§ **PROMPT**:
Arrange the data as a Markdown table with the columns Row and Line, numbering each row and leaving out blank lines and pictures. Begin at the line that has "Task: Select the" and stop after the end of the data.

§ **DATA IN THIS EXERCISE**:

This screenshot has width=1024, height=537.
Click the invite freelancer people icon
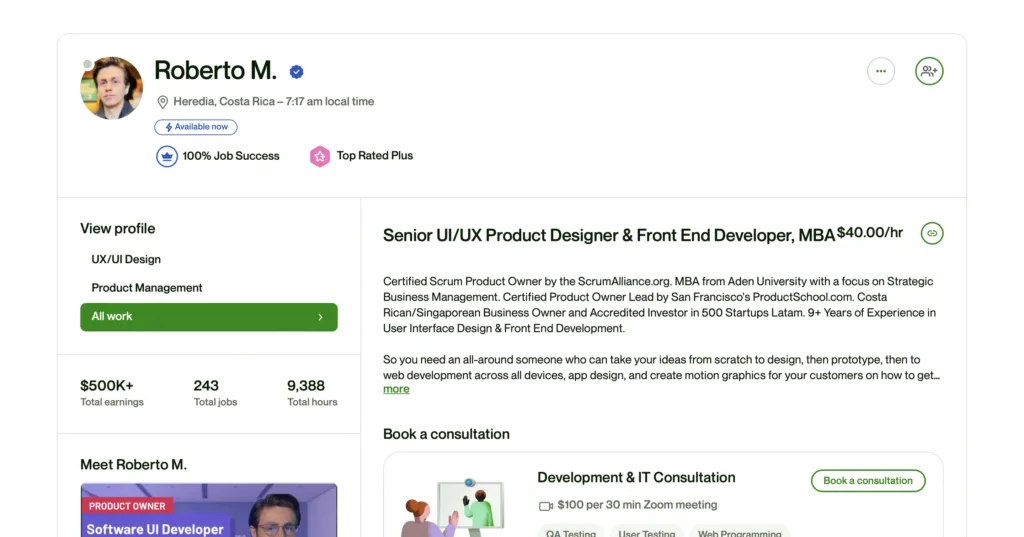(x=929, y=71)
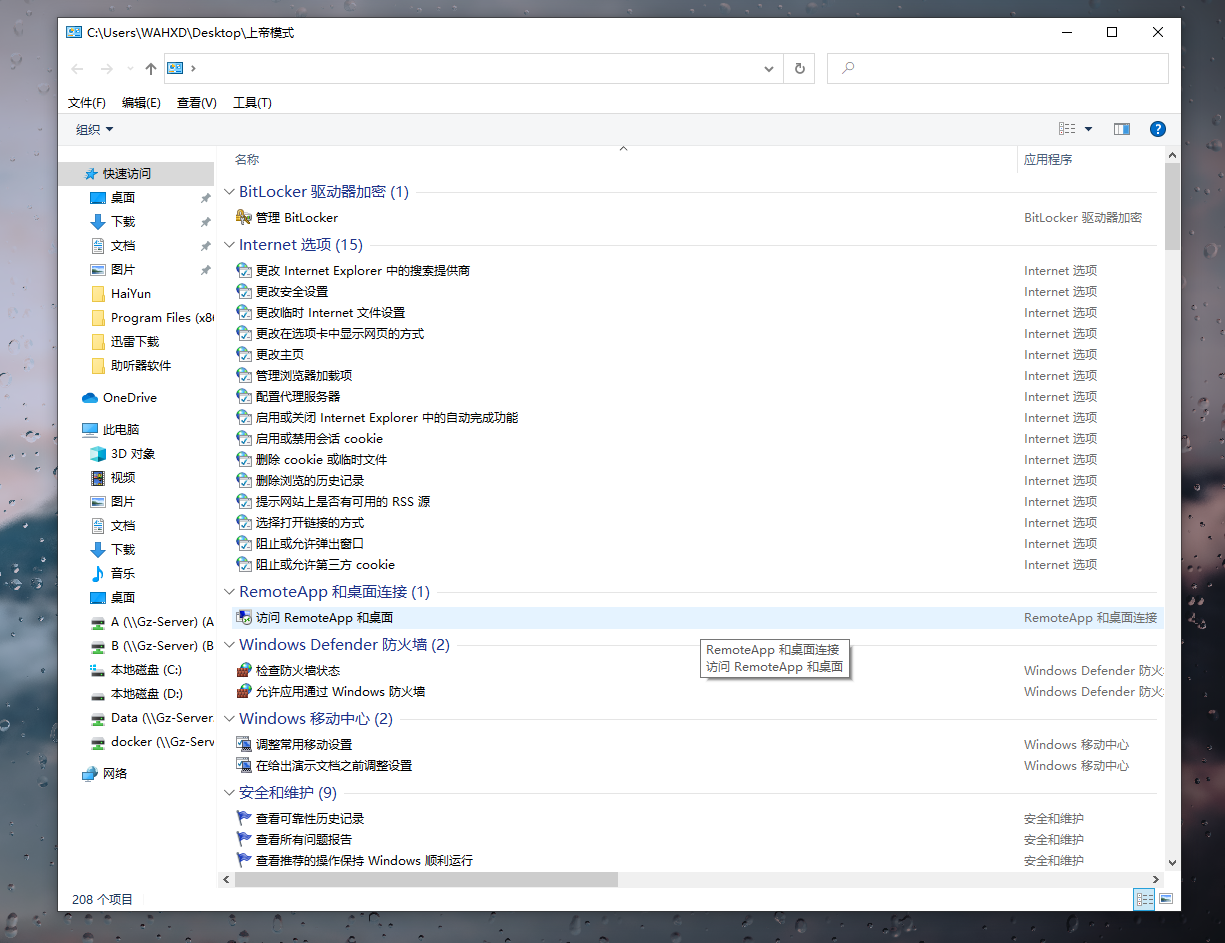
Task: Navigate up one folder level
Action: 150,68
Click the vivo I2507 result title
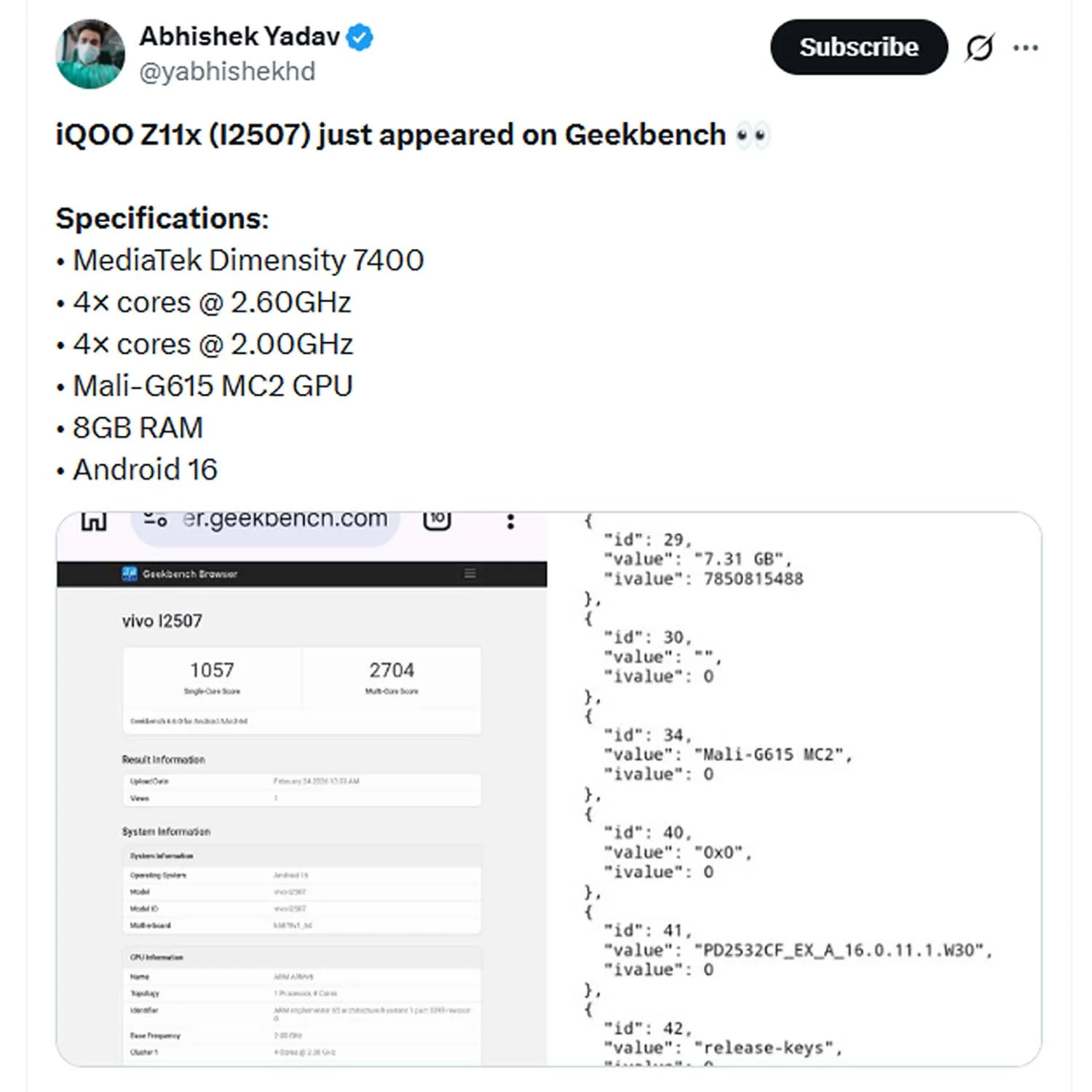Screen dimensions: 1092x1092 coord(162,620)
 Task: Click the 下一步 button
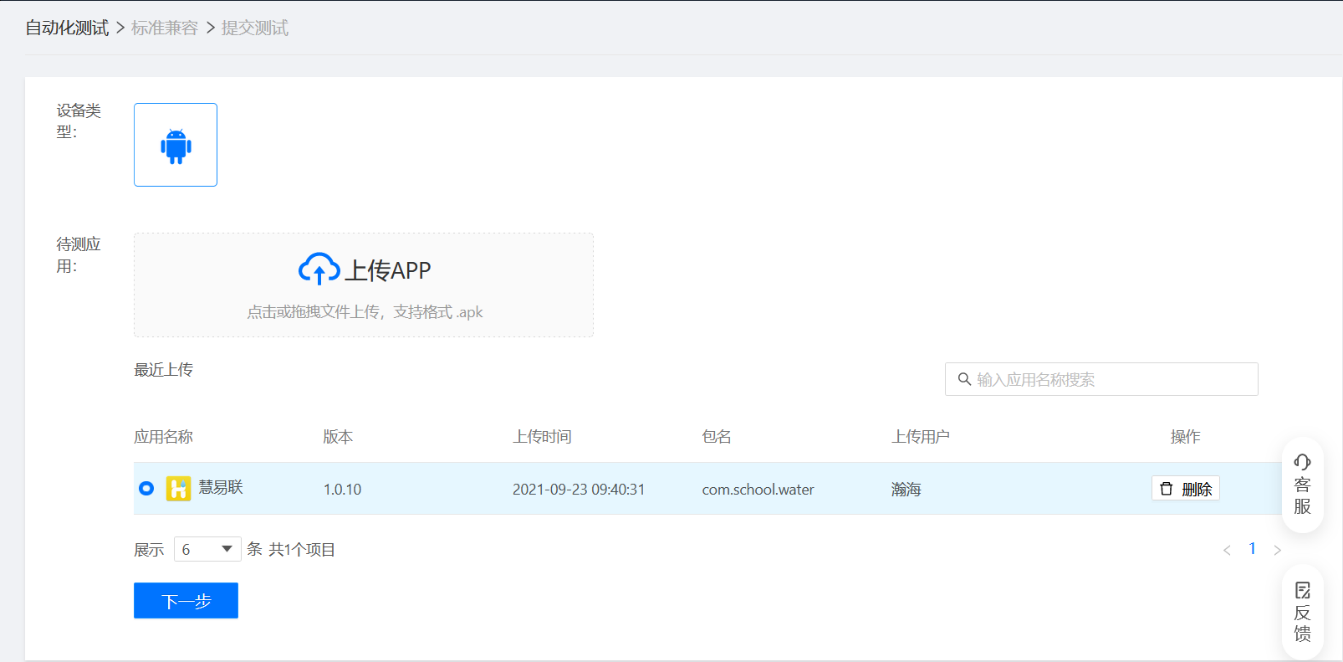pos(186,601)
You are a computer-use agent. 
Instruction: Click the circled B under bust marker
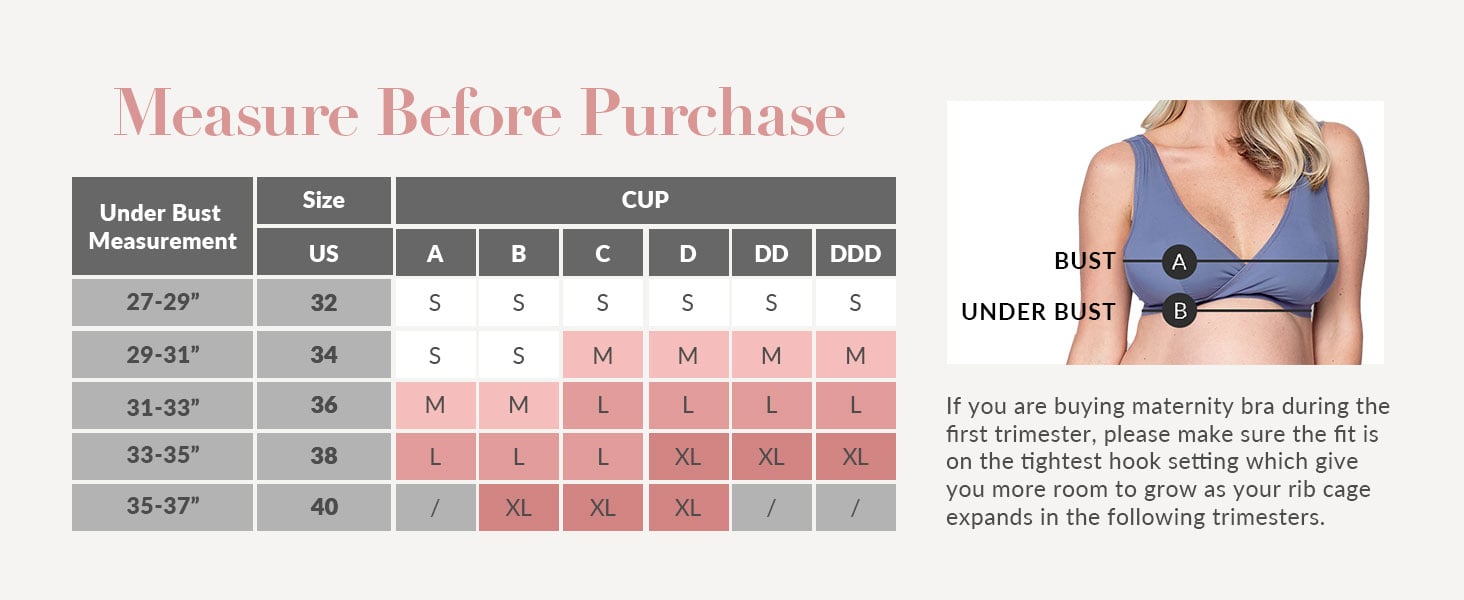(x=1179, y=311)
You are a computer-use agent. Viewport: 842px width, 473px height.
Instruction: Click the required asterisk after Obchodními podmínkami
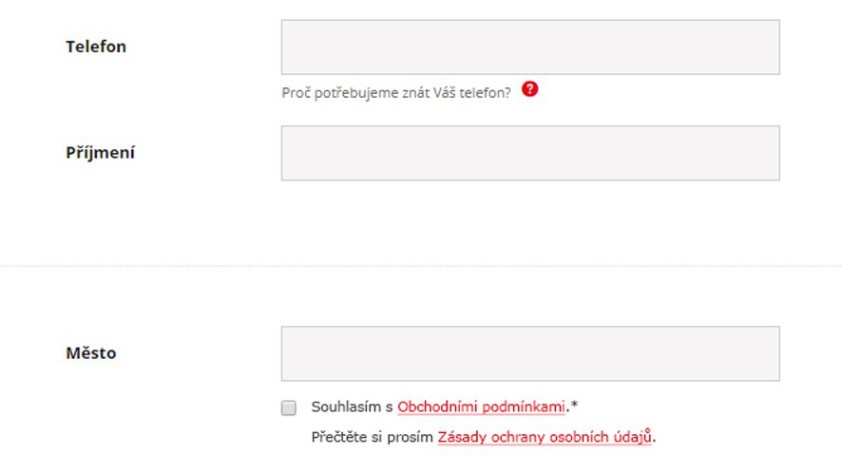click(x=574, y=405)

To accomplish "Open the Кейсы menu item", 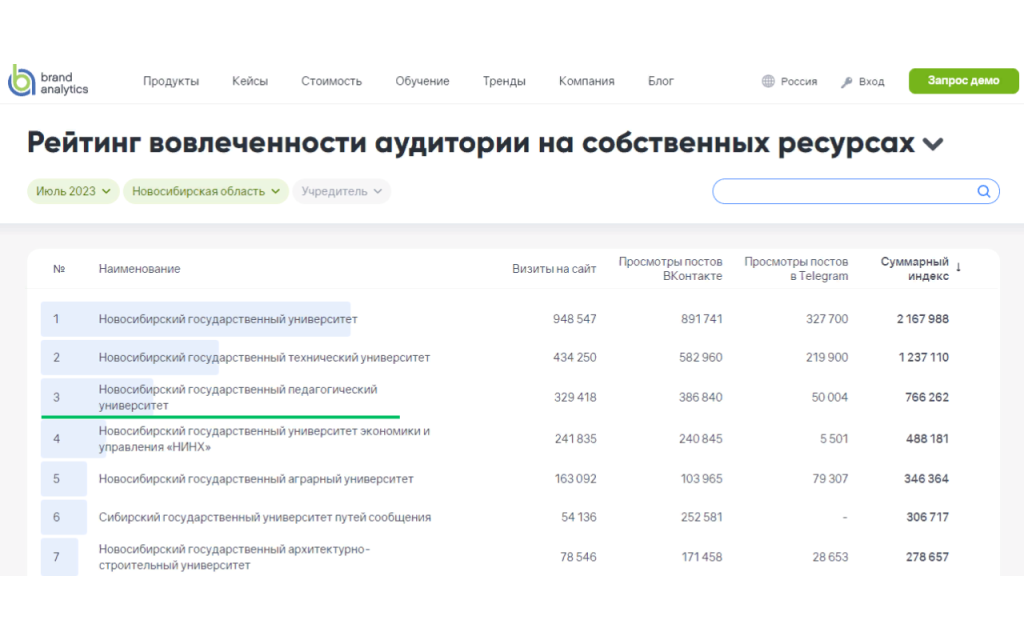I will (x=250, y=81).
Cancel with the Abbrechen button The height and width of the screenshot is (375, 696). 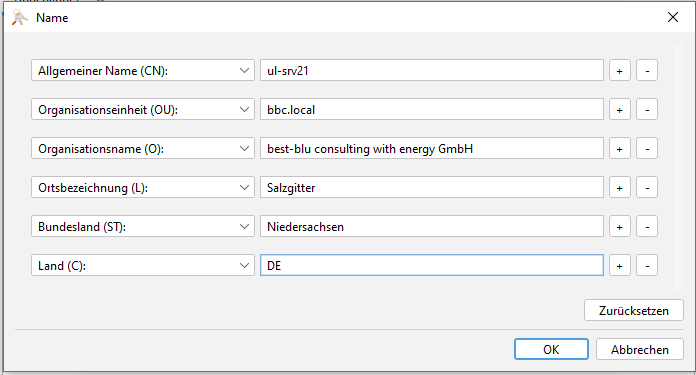(640, 349)
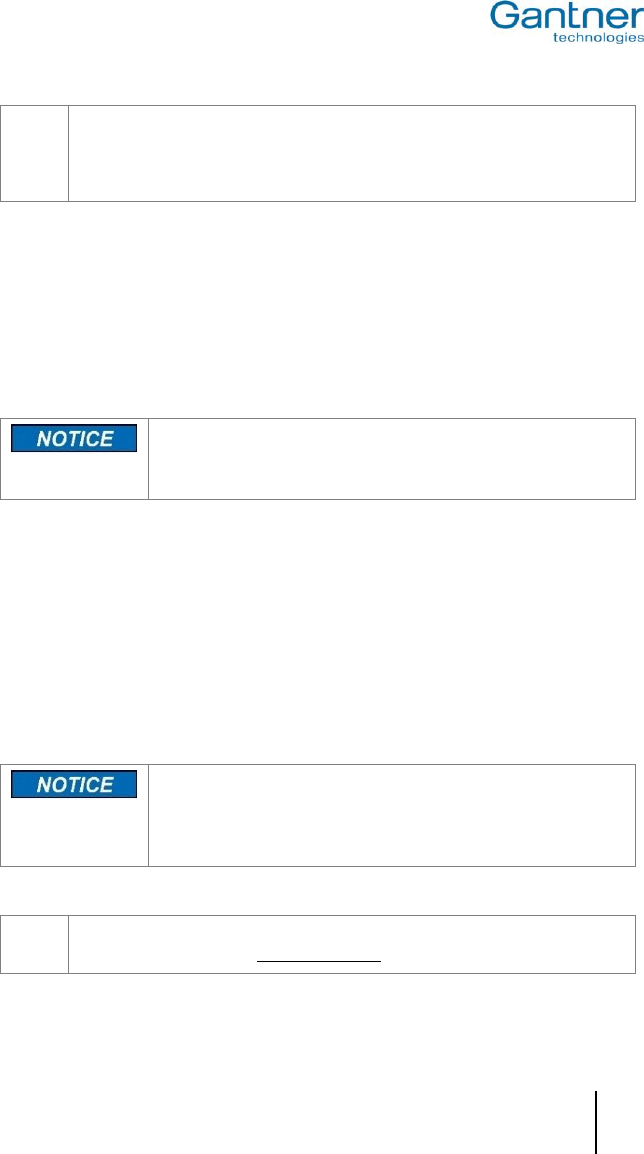Click inside the upper NOTICE box text area
This screenshot has height=1154, width=644.
pos(391,458)
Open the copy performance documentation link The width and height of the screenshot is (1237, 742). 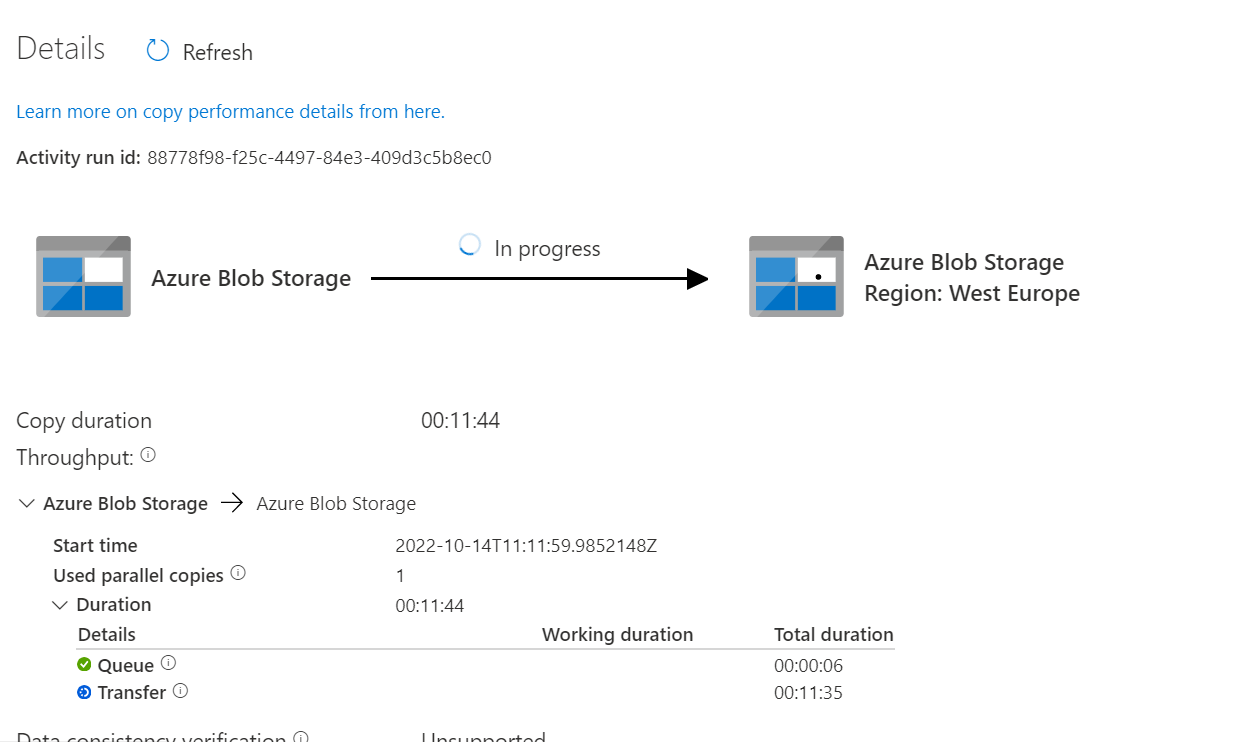(x=230, y=111)
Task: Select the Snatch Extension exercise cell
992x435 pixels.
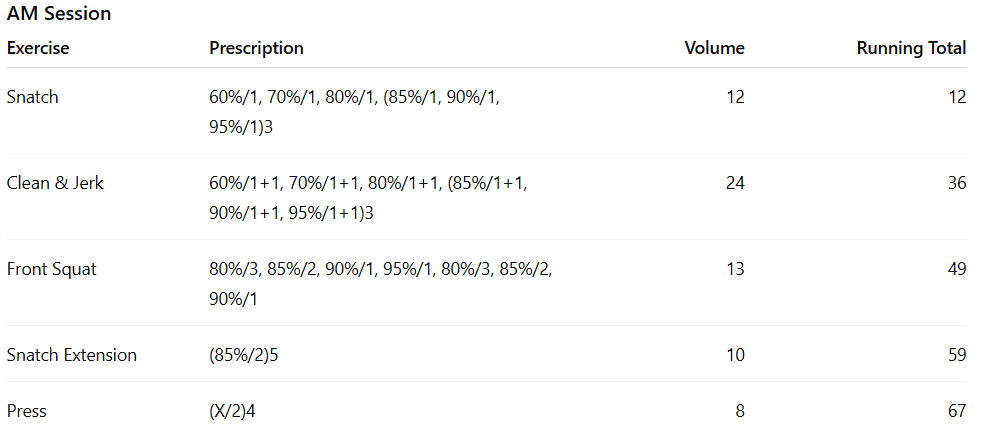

§ **REPLY TO THE TASK**:
| Row | Line |
|---|---|
| 1 | Task: Select the Snatch Extension exercise cell |
| 2 | 992x435 pixels. |